Il modo in cui si prende a cuore l'omicida è così forte, che il sentimento sembra celare un disprezzo accumulato e represso per lungo tempo per tutto quel mondo rappresentato dal padrone della vigna. Quindi l'intera vicenda si può inquadrare come la storia di una ribellione, che ha però almeno una vittima innocente, cioè la moglie. Se il suocero, infatti, è odioso, la donna sembra semplicemente l'infelice consorte di un marito che non la ama più.
È quasi superfluo rilevare come una storia di questo tipo non appaia improbabile per uno come Bunuel, che notoriamente non ha mai amato la borghesia. La sua regia è pacata e pulita, uno stile dove anche i momenti più drammatici sembrano smorzati e contenuti sotto il rigo. È comunque una regia di cui si può apprezzare la costante precisione e pulizia formale.
Quanto ai tocchi tipicamente bunueliani, posso rilevare il vezzo delle due scene in cui ad un personaggio cade di mano il fazzoletto mentre cammina per strada, il quale va ad adagiarsi proprio nel rigagnolo di acqua sporca al centro della via. Sono due scene troppo simili per non notarle: probabilmente è un simbolismo senza significato, come piaceva al regista di Calanda, praticamente uno scherzo o burla. Altro tocco è il particolare assurdo del medico che non vuole lavarsi le mani prima di visitare gli ammalati, ma solo dopo – e anche questo per due volte. La sua spiegazione è tanto disinvolta quanto enigmatica, o forse senza senso: “io non ne ho bisogno”. E perché? Verrebbe da chiedere. Infine, c0è il quadretto del volto di Cristo con i cavi dell'elettricità che gli passano attraverso. Sembra il frutto di un'allucinazione, come quella del “Cristo che ride” di un altro film.

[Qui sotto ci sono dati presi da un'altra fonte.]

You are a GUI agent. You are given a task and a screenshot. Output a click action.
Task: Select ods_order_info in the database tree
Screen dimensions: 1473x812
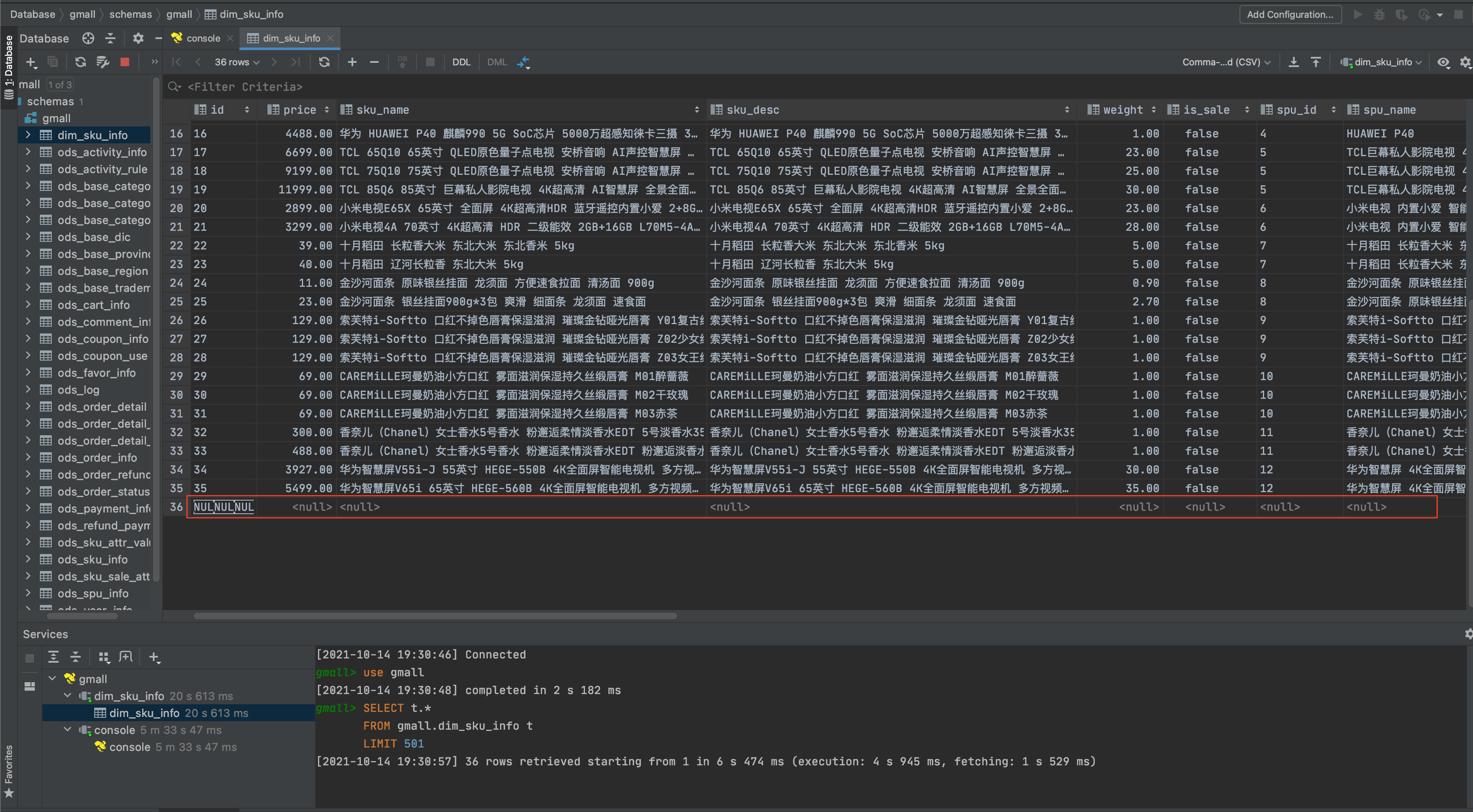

Del resto, Bunuel era un non credente che non smetteva mai di pensare alla fede.
In generale mi è piaciuto abbastanza, ma non è brillante come altri film del regista. Gli attori sono bravi, ma Gianni Esposito nella parte del fattore, secondo me recita male; ha un'aria svagata e apatica che non mi ha convinto.
Il commissario di polizia – Julien Bertheau – sarebbe stato il vescovo ne “Il fascino discreto della borghesia”. Anche qui l'attore ha un'espressione ambigua e accigliata, con uno sguardo torbido, che lo rendono interessante. Georges Marchal e Lucia Bosè sono i belli della situazione, ma se la cavano bene.
PS
Mi è parso di riconoscere il regista in una comparsa: un operaio con un sacco di juta sulle spalle, col quale uno dei personaggi scambia qualche battuta. Chissà se è lui.